وزنوا بالقسطاس المستقيم[2]
“Dan timbanglah dengan neraca yang benar”
Al Ghazali berpendapat bahwa yang dimaksud neraca disini bukanlah
neraca dalam arti lahiriah seperti yang kita kenal pada umumnya. Akan
tetapi lebih mengarah pada arti bathiniah. Dalam arti “bentuk penalaran
yang benar”. Berangkat dari ayat inilah kemudian Al Ghazali menggali
ayat-ayat Al-quran yang mendukung pendapatnya. Ia menyebutkan bahwa
secara umum prinsip-prinsip penalaran didalam Al-quran ada 3, hanya saja
salah satu dari neraca tersebut dibagi lagi menjadi 3 bagian. Jadi,
jumlah keseluruhannya adalah 5. Kemudian beliau mengklasisfikasikan lima
neraca tersebut dengan memberikan nama sekaligus prinsip-prinsip
umumnya. Bentuk penalaran Al quran yang ditawarkan oleh Al Ghazali
secara keseluruhan sejalan dengan prinsip-prinsip salah satu penalaran
deduktif atau lebih tepatnya silogisme (penyimpulan tak lansung).

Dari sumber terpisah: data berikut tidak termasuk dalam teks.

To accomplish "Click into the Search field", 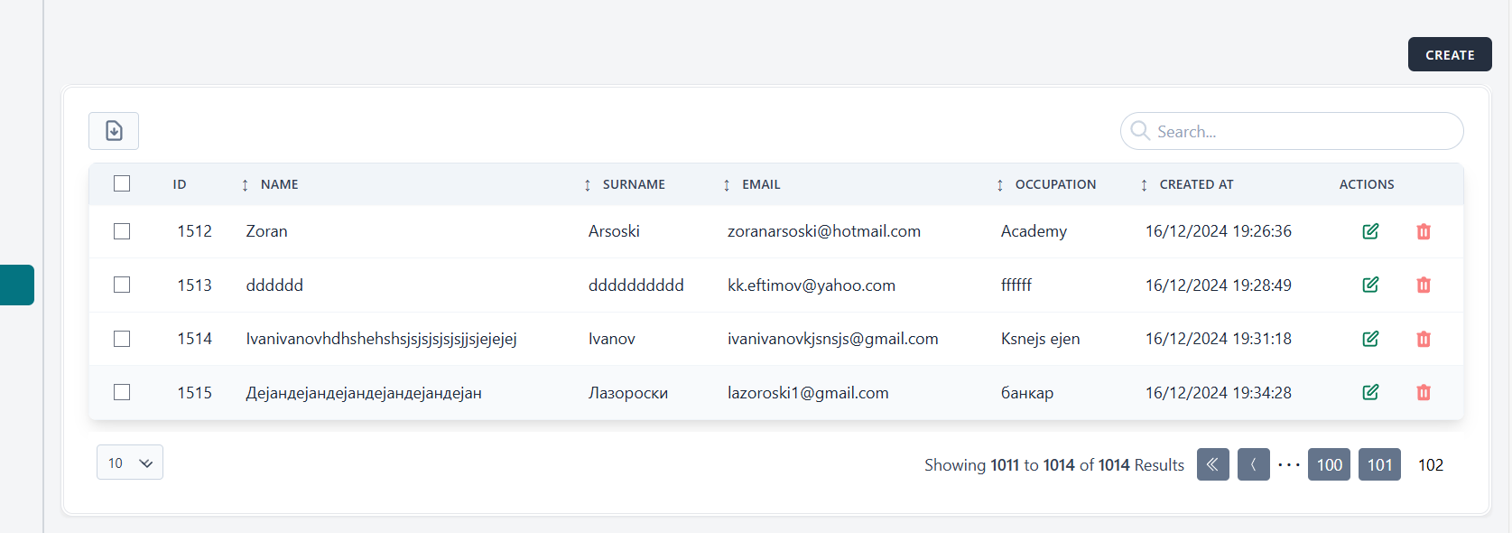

Disebut demikian karena untuk menghasilkan kesimpulannya ia menggunakan
perantaran proposisi kedua dan term penghubung[3]. Jujur saja, pemakalah
kesulitan untuk mencari padanan kata dari masing-masing nama neraca
tersebut diatas dalam istilah logika kontemporer. Maka, pada makalah ini
nama-nama tersebut akan dipakai sesuai dengan aslinya. Yang terpenting
disini adalah prinsip-prinsip umum yang digunakan dalam setiap neracanya
B. Pembahasan
Dalam pembahasan ini, pemakalah akan coba mengeksposisikan masing-masing neraca yang coba ditawarkan oleh Al ghazali.
1. MIZAN AL TA’ADUL
Sebagaimana dikatakan, bahwa mizan al ta’adul terbagi menjadi tiga
bagian. Berikut ini adalah penjelasan masing-masing neraca yang telah
kami sebutkan.
a. Mizan Al akbar
Pada mizan al-akbar ini, berlaku prinsip”menentukan sesuatu yang lebih umum berarti menentukan sesuatu yang lebih khusus secara niscaya”[4].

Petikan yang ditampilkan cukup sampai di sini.